Financial institutions are already subject to many regulations and mechanisms for liability. (3) They are also often directly related to harmful behavior and criminal activity, financing known bad actors or colluding with corrupt officials, knowingly or unknowingly. (4) Like supply chain links, financial institutions often escape commensurate liability, indicating that the global regulatory environment for financial institutions is an insufficient deterrent, (5) and victims' attempts to find justice are often futile. (6) Consumer demands do not have the same impact on banks as on retailers because, to a large extent, customers are at the mercy of banks, not the other way around. This Note explores current domestic and transnational efforts to combat money laundering. Part II will discuss the history of money laundering and AML legislation and how the purpose of financial reporting regulations has drifted over the last half century. Part III discusses modern advances in AML and the result of this expensive regime. Part IV will discuss possible solutions and the current debate amongst scholars and policy experts over the direction that AML regulation can and should go to advance global law enforcement and economic goals while meeting modern AML challenges. This Part will also propose that AML funds be reinvested in development. Part V will conclude.

  1. BACKGROUND

    Money laundering is the mechanism of routing criminal earnings to disguise their illegitimate origin. (7) Where a sudden, unaccounted-for influx of revenue may raise suspicion, money laundering gives illegal revenue the appearance of legal income. Laundered money thus becomes viable tender for all financial activities without raising further suspicion. (8) In 2015, laundered money likely accounted for between 3.5 and 5.7 percent of the global gross domestic product. (9) Though any criminal organization is likely to utilize laundering, drug trafficking, terrorism, and human trafficking are most commonly associated with it; these crimes are also the primary target of most anti-money-laundering/countering-the-financing-of-terrorism-regimes, commonly now referred to as AML regimes or "AML/CFT." (10) According to Transnational Institute's Tom Blickman, AML/CFT regimes have five goals:

    (1) removing profit out of crime through confiscation; (2) detecting crime by following the money trail; (3) targeting third-party or professional launderers, who through their services allow criminals to retain the proceeds of crime; (4) targeting the upper echelons of the criminal organization whose only 'visible' connection to the crime is the money trail; and (5) protecting the integrity of the financial system against abuse by criminals.

Given entries —
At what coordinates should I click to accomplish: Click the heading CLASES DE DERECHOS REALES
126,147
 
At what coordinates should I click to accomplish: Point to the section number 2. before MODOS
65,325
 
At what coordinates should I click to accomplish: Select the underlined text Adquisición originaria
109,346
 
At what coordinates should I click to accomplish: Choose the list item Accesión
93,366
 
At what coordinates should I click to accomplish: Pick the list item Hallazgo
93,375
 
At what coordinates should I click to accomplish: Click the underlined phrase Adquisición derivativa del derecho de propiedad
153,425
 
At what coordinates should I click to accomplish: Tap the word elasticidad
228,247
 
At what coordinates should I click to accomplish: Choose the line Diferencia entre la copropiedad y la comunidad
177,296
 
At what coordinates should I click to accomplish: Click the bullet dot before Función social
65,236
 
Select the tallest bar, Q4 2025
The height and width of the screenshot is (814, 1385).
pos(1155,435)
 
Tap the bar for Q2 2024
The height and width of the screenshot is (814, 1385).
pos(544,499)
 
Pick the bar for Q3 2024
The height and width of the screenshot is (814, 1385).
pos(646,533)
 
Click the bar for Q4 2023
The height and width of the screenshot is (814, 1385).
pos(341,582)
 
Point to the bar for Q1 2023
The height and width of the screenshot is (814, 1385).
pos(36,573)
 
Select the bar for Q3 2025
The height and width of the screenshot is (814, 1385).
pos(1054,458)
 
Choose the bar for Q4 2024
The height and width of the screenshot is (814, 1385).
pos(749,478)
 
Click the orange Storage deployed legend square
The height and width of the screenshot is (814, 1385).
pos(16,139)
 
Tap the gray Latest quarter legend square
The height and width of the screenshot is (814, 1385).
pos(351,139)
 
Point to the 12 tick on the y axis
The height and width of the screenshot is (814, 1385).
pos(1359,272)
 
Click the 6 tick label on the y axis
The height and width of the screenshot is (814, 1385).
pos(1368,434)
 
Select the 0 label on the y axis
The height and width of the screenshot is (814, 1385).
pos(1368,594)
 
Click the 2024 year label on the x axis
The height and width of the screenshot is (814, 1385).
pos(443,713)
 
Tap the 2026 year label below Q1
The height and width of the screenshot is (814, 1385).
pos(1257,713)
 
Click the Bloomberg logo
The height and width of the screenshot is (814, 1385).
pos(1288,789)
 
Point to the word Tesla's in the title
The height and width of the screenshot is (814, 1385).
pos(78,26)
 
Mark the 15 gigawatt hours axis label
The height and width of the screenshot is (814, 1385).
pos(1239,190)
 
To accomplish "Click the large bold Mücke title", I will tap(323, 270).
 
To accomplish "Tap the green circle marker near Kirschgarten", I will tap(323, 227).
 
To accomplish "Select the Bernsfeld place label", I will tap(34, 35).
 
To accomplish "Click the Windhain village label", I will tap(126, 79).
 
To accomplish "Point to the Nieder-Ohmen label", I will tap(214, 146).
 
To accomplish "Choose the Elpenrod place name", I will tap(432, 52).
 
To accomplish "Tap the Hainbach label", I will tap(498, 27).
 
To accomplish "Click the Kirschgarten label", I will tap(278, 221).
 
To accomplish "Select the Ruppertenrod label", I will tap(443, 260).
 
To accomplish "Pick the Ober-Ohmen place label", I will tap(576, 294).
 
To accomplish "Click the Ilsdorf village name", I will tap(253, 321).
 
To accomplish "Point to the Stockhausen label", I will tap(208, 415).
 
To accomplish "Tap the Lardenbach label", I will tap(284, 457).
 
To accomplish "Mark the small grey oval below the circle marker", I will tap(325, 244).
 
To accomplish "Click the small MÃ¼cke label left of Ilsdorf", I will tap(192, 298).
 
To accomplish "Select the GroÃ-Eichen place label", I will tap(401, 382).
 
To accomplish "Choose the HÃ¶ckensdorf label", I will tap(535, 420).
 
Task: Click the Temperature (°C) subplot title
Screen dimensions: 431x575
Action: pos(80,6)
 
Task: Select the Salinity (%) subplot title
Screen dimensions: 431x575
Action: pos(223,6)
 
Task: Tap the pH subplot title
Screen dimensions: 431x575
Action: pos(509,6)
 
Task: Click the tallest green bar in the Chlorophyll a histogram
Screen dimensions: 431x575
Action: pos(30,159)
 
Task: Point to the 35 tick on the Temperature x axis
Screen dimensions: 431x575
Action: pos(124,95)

Direction — Transcribe the passage of the money-laundering text from "(1) removing profit" to "abuse by criminals.", word for word.

Answer for this exercise —
(1) removing profit out of crime through confiscation; (2) detecting crime by following the money trail; (3) targeting third-party or professional launderers, who through their services allow criminals to retain the proceeds of crime; (4) targeting the upper echelons of the criminal organization whose only 'visible' connection to the crime is the money trail; and (5) protecting the integrity of the financial system against abuse by criminals.